§ **TAREFA PROPOSTA A**
Transcreva, por favor, o trecho do texto sobre o Ternário que vai de "Nós definimos o" até "seco Fogo Consumidor.".

§ **TEXTO CITADO**

Nós definimos o Ternário primeiro como o ternário escuro e podemos descrevê-lo como o Princípio Escuro da Divindade, mas também como o Fogo-Princípio. O Fogo já existe na escuridão , mas é latente, e é aceso pela primeira irradiação da Luz, pelo Relâmpago, como a colisão de pedra e aço. O Fogo é o símbolo de Bohme para a Vontade Natureza, o poder rígido, forte, e a Luz, a Vontade Espiritual , o poder suave e nutritivo do Amor e Gentileza.
Bohme, no entanto, fala, em muitas passagens, de um Fogo Celeste, que é brilhante e suave, e fundamentalmente diferente do escuro e seco Fogo Consumidor.

Quinta

Com a conquista do obscuro Ternário negativo começa o positivo, o Ternário bom e brilhante.
As mesmas três propriedades naturais que encontramos no Ternário escuro (contração, expansão, rotação) se repetem no Ternário Luminoso, mas agora estão transfiguradas.

§ **TAREFA PROPOSTA B**
Formate como lista numerada somente as linhas das entradas que vão da que contém "is (697, 392)." até a que contém "The width and height of the screenshot is (1636, 920).", deixando de fora as linhas em branco.

§ **DADOS DA TAREFA**
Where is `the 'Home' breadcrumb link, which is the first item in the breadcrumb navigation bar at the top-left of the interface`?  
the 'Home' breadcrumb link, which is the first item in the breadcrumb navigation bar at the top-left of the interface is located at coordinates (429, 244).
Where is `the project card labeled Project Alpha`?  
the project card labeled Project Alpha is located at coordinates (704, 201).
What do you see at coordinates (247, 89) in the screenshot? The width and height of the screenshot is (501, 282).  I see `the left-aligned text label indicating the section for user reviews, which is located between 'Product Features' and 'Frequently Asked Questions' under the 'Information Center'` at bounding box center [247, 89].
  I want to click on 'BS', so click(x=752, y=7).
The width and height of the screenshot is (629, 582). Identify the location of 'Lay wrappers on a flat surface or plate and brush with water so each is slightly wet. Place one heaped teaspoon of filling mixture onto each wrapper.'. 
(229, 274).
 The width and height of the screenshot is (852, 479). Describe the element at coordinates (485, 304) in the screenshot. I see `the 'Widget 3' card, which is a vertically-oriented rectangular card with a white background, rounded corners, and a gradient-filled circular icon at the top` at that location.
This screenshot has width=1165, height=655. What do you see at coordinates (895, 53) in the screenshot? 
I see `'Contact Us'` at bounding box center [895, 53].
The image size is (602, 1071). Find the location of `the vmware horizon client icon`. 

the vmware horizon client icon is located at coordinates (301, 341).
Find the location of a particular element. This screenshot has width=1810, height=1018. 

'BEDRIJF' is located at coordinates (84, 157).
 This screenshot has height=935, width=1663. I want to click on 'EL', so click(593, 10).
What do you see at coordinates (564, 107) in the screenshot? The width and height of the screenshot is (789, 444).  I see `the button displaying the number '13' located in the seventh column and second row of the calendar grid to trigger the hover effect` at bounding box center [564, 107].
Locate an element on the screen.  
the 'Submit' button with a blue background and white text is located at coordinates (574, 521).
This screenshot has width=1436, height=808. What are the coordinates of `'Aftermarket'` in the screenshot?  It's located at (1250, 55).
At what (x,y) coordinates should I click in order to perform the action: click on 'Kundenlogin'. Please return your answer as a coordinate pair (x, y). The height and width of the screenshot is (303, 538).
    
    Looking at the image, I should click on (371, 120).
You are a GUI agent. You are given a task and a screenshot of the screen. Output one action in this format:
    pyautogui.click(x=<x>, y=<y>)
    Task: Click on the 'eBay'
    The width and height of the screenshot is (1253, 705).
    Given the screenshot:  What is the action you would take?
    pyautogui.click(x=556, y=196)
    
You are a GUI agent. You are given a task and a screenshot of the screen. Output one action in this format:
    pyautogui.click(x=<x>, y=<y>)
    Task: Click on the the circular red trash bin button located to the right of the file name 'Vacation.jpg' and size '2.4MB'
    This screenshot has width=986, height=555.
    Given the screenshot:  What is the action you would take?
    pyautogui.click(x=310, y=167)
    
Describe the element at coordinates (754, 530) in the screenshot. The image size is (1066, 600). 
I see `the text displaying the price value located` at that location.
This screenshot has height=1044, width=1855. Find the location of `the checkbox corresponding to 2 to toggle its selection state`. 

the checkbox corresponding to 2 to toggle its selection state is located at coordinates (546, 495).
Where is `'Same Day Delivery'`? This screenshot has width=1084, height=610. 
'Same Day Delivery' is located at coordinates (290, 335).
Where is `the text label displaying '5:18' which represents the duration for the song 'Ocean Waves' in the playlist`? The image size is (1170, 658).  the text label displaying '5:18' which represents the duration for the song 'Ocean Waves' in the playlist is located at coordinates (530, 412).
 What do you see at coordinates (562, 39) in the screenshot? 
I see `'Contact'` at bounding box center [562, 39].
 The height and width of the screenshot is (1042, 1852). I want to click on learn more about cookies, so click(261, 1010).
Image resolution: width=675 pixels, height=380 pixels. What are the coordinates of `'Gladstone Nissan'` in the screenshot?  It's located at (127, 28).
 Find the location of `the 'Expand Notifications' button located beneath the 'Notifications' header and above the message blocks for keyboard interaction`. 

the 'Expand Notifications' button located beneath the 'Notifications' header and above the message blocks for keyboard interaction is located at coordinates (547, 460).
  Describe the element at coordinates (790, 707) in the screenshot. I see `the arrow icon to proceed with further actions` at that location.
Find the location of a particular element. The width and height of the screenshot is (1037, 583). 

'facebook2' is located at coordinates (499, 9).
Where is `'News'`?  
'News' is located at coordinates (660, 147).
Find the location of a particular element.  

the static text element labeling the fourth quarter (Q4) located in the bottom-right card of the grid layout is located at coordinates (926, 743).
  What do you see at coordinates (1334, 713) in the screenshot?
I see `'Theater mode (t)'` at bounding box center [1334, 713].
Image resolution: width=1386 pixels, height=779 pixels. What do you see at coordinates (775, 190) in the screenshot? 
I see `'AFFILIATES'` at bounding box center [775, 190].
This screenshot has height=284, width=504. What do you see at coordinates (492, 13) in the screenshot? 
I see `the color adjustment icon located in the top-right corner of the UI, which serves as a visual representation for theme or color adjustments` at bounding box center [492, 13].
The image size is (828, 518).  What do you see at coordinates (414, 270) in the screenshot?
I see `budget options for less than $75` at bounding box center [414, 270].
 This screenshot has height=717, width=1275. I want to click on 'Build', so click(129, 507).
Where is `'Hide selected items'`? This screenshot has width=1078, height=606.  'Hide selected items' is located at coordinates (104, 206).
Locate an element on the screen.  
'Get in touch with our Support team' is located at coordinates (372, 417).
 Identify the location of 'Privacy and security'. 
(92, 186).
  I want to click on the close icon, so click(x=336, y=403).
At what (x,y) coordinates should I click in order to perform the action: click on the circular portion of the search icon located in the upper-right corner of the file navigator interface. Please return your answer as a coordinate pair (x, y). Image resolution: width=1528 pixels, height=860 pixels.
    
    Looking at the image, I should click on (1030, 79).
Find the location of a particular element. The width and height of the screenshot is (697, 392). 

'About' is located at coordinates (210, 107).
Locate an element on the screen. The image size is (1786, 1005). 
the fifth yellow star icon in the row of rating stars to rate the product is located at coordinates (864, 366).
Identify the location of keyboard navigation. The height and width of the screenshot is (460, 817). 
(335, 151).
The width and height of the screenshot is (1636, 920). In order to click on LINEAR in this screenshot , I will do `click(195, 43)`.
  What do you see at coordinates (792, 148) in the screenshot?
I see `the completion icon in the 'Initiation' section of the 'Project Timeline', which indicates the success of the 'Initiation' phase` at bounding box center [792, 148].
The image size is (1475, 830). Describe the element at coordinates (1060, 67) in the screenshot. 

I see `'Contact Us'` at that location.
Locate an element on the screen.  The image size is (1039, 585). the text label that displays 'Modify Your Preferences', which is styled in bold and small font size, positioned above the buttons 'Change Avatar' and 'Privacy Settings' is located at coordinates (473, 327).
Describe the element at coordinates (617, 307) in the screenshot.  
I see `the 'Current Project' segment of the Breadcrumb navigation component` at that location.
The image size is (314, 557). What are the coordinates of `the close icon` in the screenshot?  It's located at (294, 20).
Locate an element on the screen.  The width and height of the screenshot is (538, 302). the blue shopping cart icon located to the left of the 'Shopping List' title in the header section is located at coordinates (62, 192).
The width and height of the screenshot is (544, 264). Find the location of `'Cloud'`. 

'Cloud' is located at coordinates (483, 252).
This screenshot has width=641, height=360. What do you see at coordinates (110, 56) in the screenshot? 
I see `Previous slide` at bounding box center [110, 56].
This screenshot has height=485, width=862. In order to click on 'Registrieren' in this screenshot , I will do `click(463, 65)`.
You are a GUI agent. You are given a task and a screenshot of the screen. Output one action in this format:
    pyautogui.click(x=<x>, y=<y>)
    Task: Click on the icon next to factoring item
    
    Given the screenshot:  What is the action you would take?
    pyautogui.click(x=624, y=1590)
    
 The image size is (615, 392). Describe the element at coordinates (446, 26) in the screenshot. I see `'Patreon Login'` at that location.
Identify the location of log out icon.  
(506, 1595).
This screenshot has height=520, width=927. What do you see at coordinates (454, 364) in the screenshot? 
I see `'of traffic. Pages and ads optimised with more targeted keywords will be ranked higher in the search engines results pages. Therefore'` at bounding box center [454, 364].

§ **RESULTADO DO EXERCÍCIO A**
Nós definimos o Ternário primeiro como o ternário escuro e podemos descrevê-lo como o Princípio Escuro da Divindade, mas também como o Fogo-Princípio. O Fogo já existe na escuridão , mas é latente, e é aceso pela primeira irradiação da Luz, pelo Relâmpago, como a colisão de pedra e aço. O Fogo é o símbolo de Bohme para a Vontade Natureza, o poder rígido, forte, e a Luz, a Vontade Espiritual , o poder suave e nutritivo do Amor e Gentileza.
Bohme, no entanto, fala, em muitas passagens, de um Fogo Celeste, que é brilhante e suave, e fundamentalmente diferente do escuro e seco Fogo Consumidor.

§ **RESULTADO DO EXERCÍCIO B**
1. Find the location of a particular element. The width and height of the screenshot is (697, 392). 
2. 'About' is located at coordinates (210, 107).
3. Locate an element on the screen. The image size is (1786, 1005). 
4. the fifth yellow star icon in the row of rating stars to rate the product is located at coordinates (864, 366).
5. Identify the location of keyboard navigation. The height and width of the screenshot is (460, 817). 
6. (335, 151).
7. The width and height of the screenshot is (1636, 920). In order to click on LINEAR in this screenshot , I will do `click(195, 43)`.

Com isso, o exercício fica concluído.